- Task to carry out -
Images excluded, reproduce each line of the records exactly as it stands.

*** Opening Given information ***

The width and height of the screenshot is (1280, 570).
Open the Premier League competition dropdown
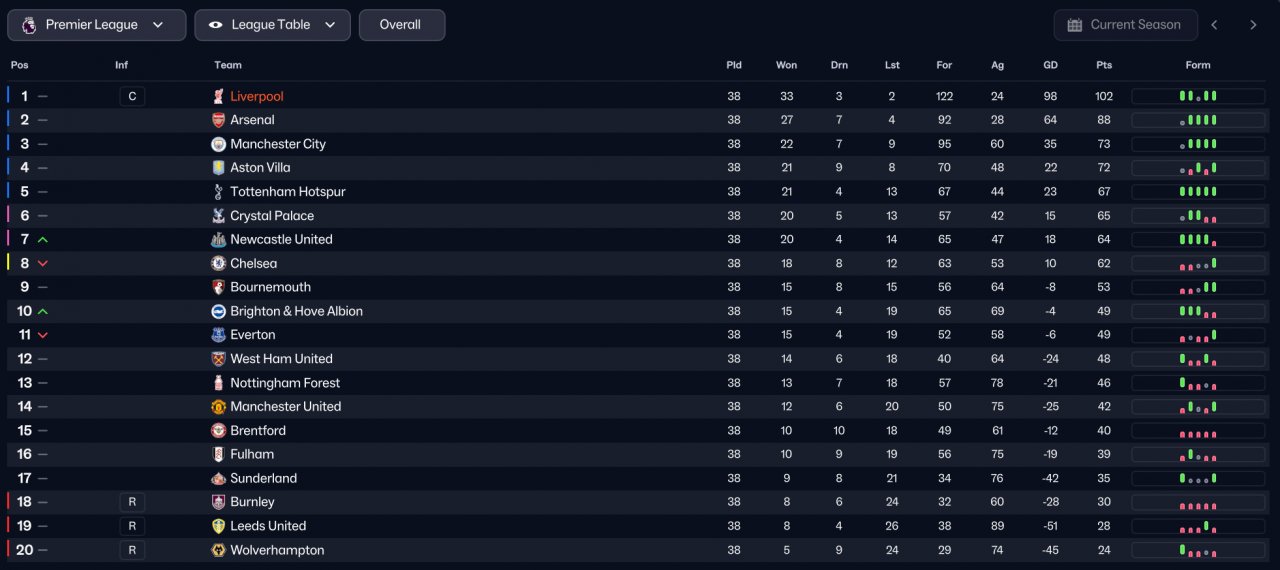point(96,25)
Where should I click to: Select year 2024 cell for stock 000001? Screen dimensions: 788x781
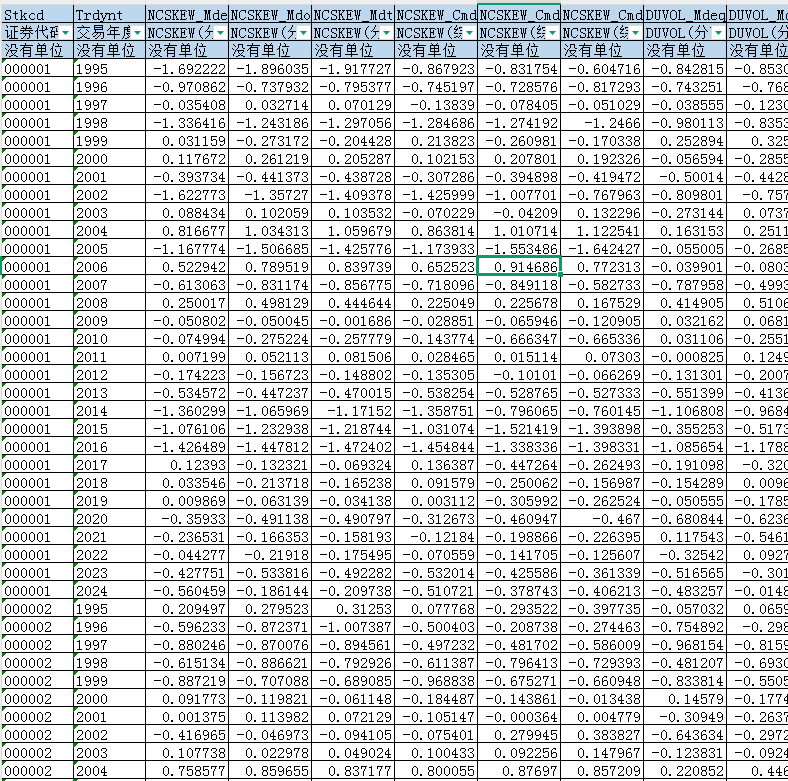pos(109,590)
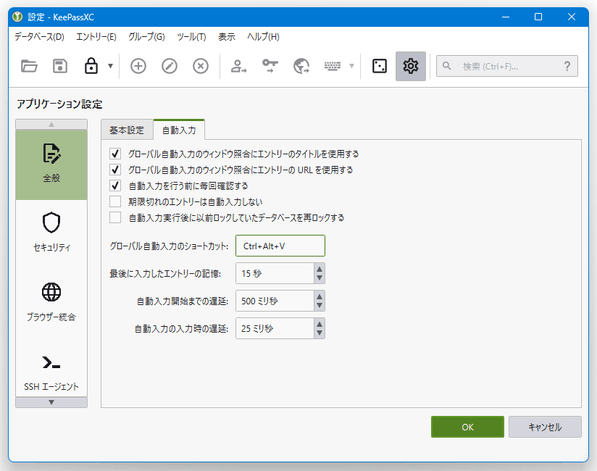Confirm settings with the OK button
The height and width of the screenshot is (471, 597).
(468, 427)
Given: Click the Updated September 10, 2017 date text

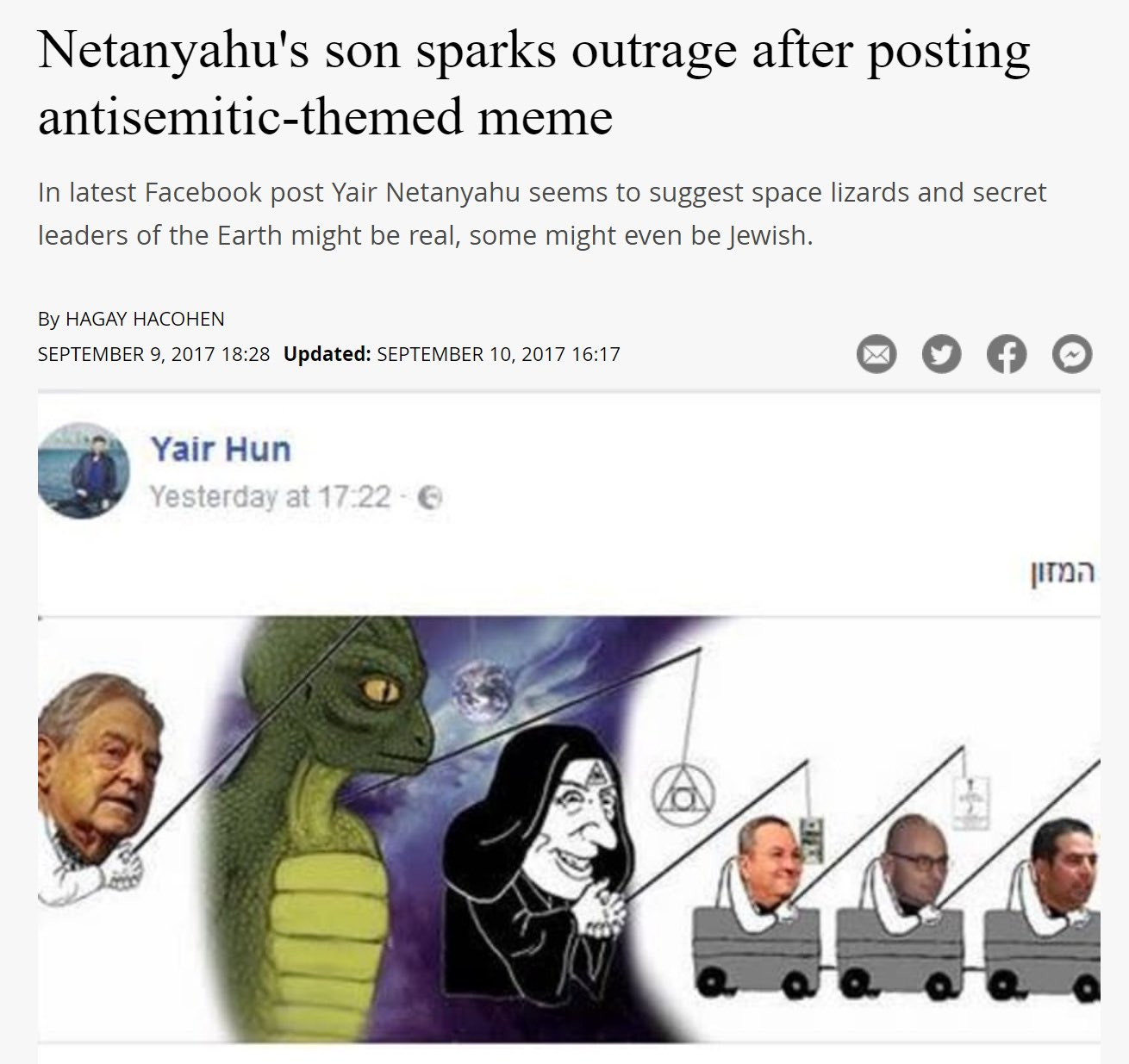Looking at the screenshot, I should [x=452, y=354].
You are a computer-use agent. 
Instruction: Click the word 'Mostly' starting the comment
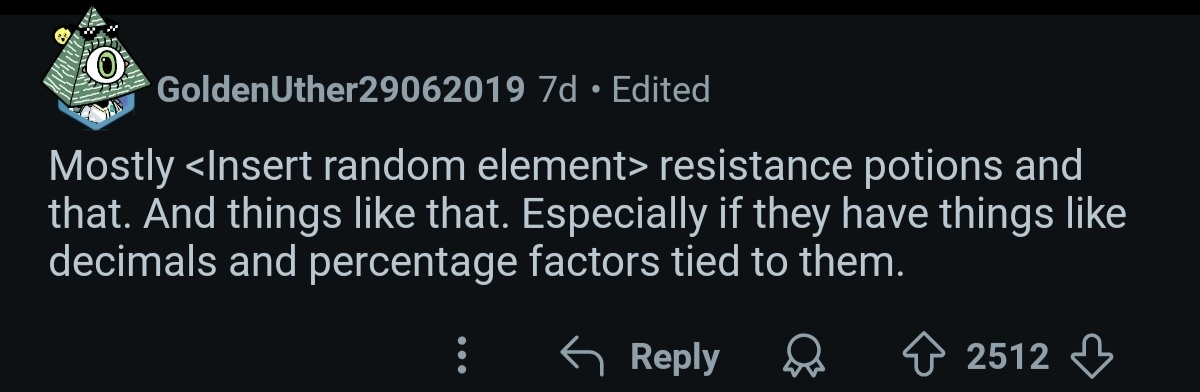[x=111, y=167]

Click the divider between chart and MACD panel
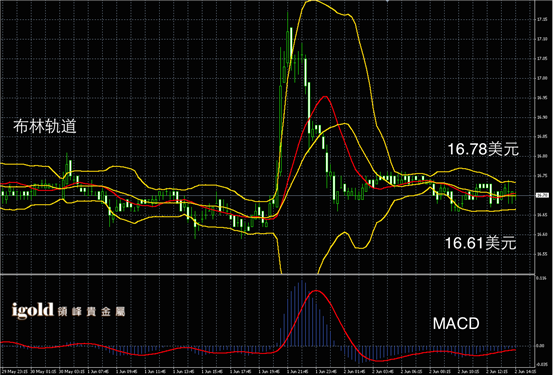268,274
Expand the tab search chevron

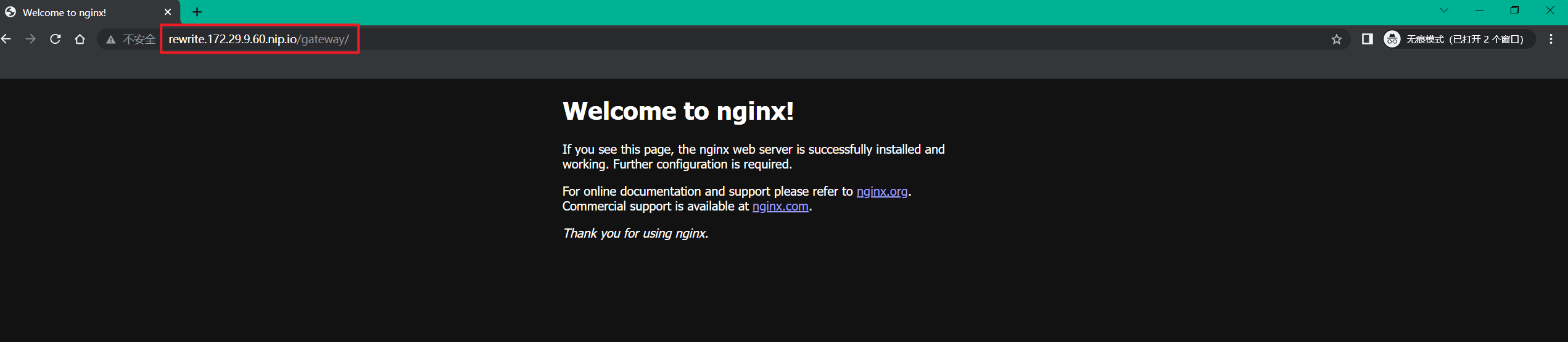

*** Closing Given information ***

- Exercise answer -
The width and height of the screenshot is (1280, 570).
Open the Premier League competition dropdown
point(96,25)
Where should I click to: Select year 2024 cell for stock 000001? Screen dimensions: 788x781
pos(109,590)
Confirm settings with the OK button
The height and width of the screenshot is (471, 597).
(468, 427)
Given: Click the Updated September 10, 2017 date text

Looking at the screenshot, I should [x=452, y=354].
You are a computer-use agent. 
Instruction: Click the word 'Mostly' starting the comment
[x=111, y=167]

Click the divider between chart and MACD panel
268,274
Expand the tab search chevron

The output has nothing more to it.